Tuesday, 13 October 2020
Financial Resolution No. 4: Corporation Tax
I propose to speak on Financial Resolutions Nos. 5 and 6.
Financial Resolution No. 5 is an anti-tax avoidance measure. It provides that section 541 of the Taxes Consolidation Act 1997, that is, Act No. 39 of 1997, be amended with respect to disposals made on or after 14 October 2020, by insertion of a new subsection (6A). The purpose of this amendment is to correct an anomaly recently identified by the Revenue Commissioners whereby the same foreign currency transfer between accounts held by the same person has the potential to create significant capital gains tax, CGT, losses which could then be used to offset CGT gains, even though there is no economic loss.
It is not possible to cost this matter accurately other than to say that one example of which the Revenue Commissioners are aware to date involved the transfer of sterling between different accounts generating a CGT loss of approximately €3 million.

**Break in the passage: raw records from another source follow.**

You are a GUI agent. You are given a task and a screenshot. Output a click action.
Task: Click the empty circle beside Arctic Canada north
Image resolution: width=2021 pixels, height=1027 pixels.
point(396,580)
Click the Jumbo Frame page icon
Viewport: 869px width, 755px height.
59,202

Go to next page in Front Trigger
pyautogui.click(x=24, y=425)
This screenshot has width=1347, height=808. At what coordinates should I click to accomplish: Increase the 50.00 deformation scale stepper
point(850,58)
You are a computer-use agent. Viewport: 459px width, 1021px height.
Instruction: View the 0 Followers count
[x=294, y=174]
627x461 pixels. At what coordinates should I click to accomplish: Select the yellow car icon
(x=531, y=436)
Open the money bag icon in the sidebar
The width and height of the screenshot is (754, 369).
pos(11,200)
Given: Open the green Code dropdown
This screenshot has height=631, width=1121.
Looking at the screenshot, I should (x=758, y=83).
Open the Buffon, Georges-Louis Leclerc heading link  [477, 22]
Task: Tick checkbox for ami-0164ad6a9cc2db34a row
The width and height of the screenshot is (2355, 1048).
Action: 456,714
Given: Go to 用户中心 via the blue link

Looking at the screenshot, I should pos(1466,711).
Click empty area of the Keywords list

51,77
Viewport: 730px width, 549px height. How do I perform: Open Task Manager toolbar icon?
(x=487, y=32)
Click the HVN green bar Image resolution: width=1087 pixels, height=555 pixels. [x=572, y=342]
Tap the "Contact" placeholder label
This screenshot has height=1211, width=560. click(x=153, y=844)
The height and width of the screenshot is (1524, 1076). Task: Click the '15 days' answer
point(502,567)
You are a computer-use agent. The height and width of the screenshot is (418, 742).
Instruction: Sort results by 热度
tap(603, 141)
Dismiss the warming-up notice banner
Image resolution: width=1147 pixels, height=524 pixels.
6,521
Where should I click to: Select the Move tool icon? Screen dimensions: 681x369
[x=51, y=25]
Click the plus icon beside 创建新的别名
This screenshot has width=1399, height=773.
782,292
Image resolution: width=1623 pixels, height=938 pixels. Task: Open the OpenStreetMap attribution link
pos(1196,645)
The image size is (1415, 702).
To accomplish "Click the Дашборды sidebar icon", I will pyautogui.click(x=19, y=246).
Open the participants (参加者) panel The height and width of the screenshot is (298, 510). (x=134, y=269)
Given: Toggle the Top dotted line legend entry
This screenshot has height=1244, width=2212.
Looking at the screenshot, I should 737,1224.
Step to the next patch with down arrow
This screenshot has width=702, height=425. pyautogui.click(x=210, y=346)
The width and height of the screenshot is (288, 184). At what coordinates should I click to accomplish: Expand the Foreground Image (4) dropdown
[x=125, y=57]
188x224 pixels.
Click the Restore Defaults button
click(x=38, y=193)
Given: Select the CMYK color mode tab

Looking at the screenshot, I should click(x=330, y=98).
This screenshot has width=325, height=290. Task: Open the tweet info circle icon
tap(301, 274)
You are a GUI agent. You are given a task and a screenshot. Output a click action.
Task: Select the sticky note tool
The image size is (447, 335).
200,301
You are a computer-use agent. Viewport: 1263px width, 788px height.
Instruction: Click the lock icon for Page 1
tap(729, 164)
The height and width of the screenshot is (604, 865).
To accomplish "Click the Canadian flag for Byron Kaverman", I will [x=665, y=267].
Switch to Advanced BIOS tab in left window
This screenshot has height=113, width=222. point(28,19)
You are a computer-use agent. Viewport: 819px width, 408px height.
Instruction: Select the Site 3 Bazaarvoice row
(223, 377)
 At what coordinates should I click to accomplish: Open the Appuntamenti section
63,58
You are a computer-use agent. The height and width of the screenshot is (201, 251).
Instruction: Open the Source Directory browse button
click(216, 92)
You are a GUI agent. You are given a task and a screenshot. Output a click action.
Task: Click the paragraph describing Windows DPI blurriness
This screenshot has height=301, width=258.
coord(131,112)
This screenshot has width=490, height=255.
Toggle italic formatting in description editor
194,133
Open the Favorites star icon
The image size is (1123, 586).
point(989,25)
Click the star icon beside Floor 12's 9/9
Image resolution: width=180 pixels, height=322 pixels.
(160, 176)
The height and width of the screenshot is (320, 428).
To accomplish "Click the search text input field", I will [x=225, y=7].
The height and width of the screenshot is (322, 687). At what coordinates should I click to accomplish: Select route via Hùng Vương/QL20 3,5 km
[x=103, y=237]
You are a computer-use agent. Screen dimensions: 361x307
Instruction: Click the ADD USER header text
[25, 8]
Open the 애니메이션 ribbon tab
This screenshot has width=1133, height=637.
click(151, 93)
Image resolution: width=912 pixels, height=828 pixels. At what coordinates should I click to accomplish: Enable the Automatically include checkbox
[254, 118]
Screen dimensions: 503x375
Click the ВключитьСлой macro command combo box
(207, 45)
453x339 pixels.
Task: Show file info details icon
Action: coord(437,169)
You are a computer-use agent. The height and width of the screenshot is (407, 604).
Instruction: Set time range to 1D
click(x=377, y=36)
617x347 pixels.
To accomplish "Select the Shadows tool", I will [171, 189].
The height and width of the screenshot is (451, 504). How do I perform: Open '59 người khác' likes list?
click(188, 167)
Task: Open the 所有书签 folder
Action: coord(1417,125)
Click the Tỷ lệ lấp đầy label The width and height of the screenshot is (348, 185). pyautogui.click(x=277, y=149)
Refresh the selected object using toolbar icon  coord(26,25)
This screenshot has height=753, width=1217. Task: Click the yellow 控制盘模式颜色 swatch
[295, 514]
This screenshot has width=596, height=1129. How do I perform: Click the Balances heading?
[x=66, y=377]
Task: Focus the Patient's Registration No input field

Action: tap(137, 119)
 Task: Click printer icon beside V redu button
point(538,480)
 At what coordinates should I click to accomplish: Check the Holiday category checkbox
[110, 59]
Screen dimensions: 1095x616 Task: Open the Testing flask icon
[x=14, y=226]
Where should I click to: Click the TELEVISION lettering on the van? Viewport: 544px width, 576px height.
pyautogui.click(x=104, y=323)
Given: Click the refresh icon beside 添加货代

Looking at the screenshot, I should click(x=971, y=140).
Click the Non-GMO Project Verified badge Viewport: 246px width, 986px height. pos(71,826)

Our concern is that if this anomaly is not corrected, it may facilitate the generation of further CGT losses, thus reducing overall tax revenue, whereas these losses did not really occur.
Because of the nature of this tax anomaly, a financial resolution is considered necessary. In order to provide certainty and to avoid creating any window of opportunity for the avoidance of transactions, we would like this to be done before business tomorrow morning.
Financial Resolution No. 6 is an amendment to section 629 of the Taxes Consolidation Act 1997 and relates to interest and deferred payments of the exit tax. The resolution provides for a technical amendment to the exit tax regime for companies introduced in budget 2019 as part of our commitments under the EU anti-tax avoidance directive, ATAD. The exit tax provisions impose a charge to tax on unrealised gains arising where a company migrates its residence or transfers assets offshore such as it leaves the charge to Irish tax. In accordance with ATAD, companies have the right in certain circumstances to pay the exit tax in equal annual instalments over five years and interest applies over the period of deferral.
This provision makes a technical amendment to the interest charging provision to ensure that it operates as intended and this change is being introduced by financial resolution to bring immediate clarity to this charging provision. I commend it to the House.